- **Written instruction**
Reproduce verbatim the part of the listing that opens with the line containing "Image resolution: width=329, height=2576." and closes with the line containing "Descarrega (165, 1065)", including both of those lines.

- **Records for processing**
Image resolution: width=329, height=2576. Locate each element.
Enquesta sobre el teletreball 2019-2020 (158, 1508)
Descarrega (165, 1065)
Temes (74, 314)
* * *
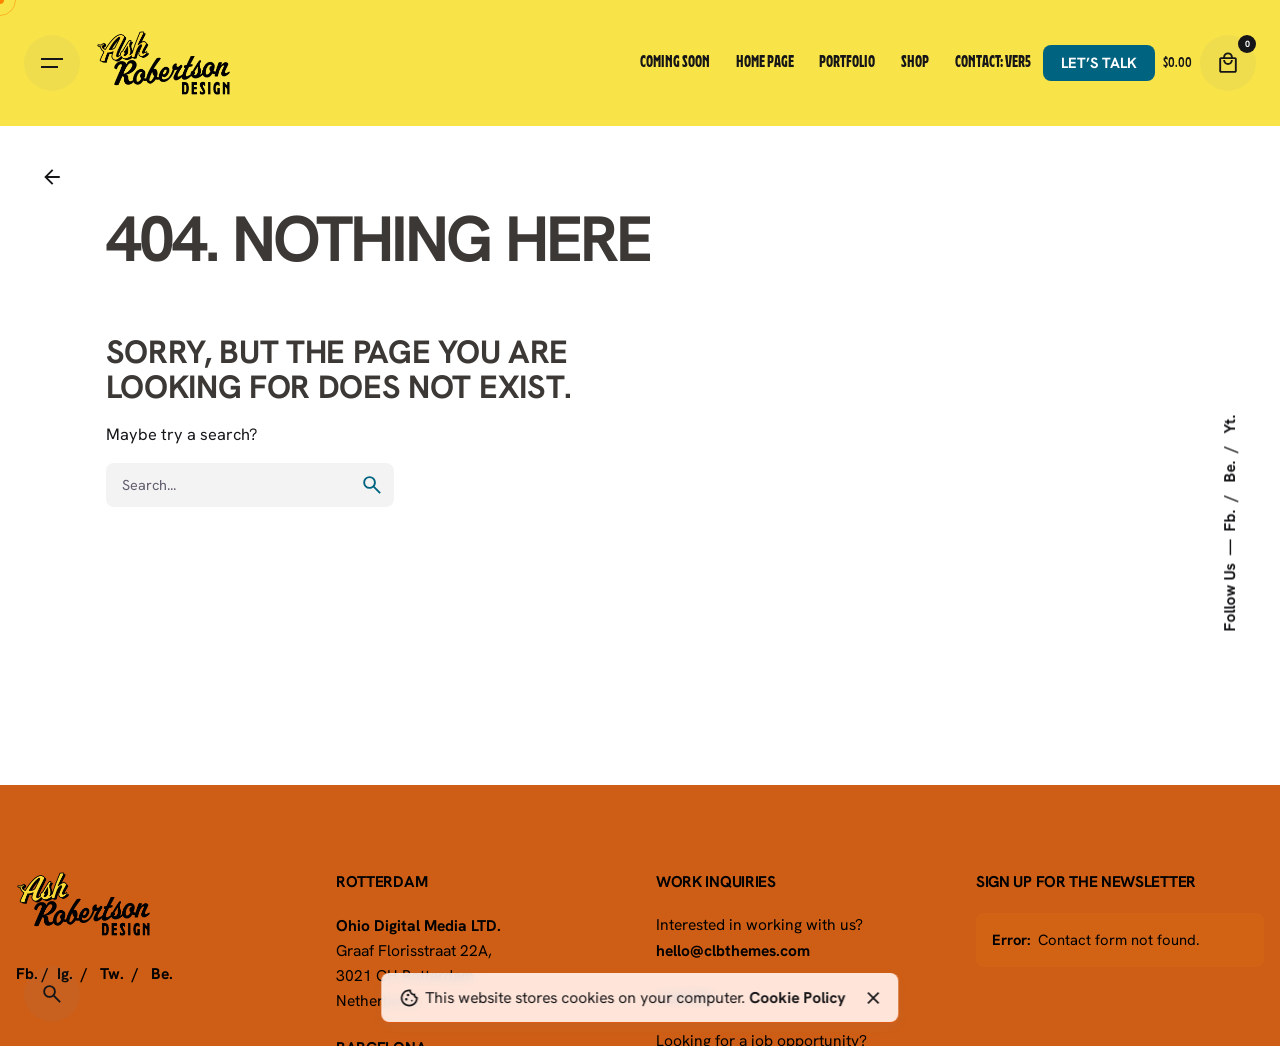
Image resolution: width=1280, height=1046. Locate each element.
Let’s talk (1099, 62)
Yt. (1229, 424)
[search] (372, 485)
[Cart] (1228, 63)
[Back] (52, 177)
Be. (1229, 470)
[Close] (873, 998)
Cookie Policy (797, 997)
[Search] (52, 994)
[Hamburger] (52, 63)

- **Solution**
Image resolution: width=329, height=2576. Locate each element.
Enquesta sobre el teletreball 2019-2020 (158, 1508)
Descarrega (165, 1065)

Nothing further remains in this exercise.